Sant promises a healthy health sector
Labour leader Alfred Sant this morning insisted that a Labour government would give new life to health centres and also reduce waiting lists for operations by 15 percent per year. He told a press conference outside the Gzira health centre that a...
Labour leader Alfred Sant this morning insisted that a Labour government would give new life to health centres and also reduce waiting lists for operations by 15 percent per year.
He told a press conference outside the Gzira health centre that a Labour government would introduce an electronic patients record system to ease problems at the hospital outpatients’ department. A process would be launched for outpatients’ appointments not to be go beyond one month.

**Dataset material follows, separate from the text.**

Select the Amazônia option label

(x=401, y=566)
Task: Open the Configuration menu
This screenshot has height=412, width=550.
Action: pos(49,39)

There would be fresh investment in health centres and more community services would be introduced. The health centres, he said, represented a government failure. Spending on them had fallen drastically under the present government, he said, and the temporary restriction in the opening hours of three health centres had now lasted years.

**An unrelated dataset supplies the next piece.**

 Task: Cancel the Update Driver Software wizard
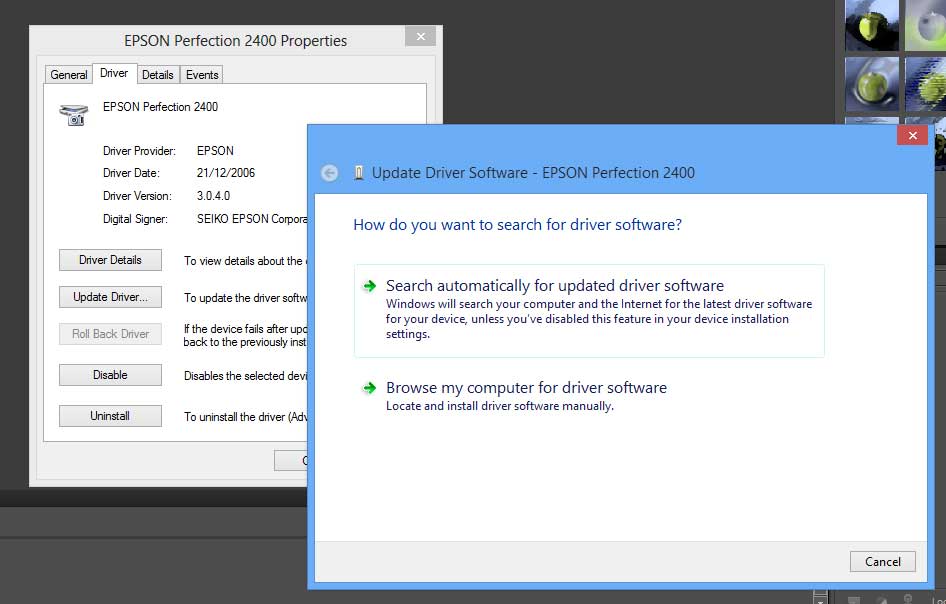[x=882, y=561]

At the hospital, he added, the new hospital was equipped with more operating theatres than the old one, but because of a manpower shortage which the government had not successfully tackled, the number of operations had not risen.
Dr Sant said St’ Luke’s Hospital would be rehabilitated to serve as a residence for persons with disability and for social cases until new facilities for social cases at St Vincent de Paule were ready.
Labour, he added, would introduce a serious breast screening programme for women at high risk of breast cancer and it would strengthen the Pharmacy of Your Choice Scheme, which, he said, Labour started working on in 1998.
Dr Sant promised that health services would be free under Labour and said that in 2004 the Cabinet had considered whether to introduce charges on some health services.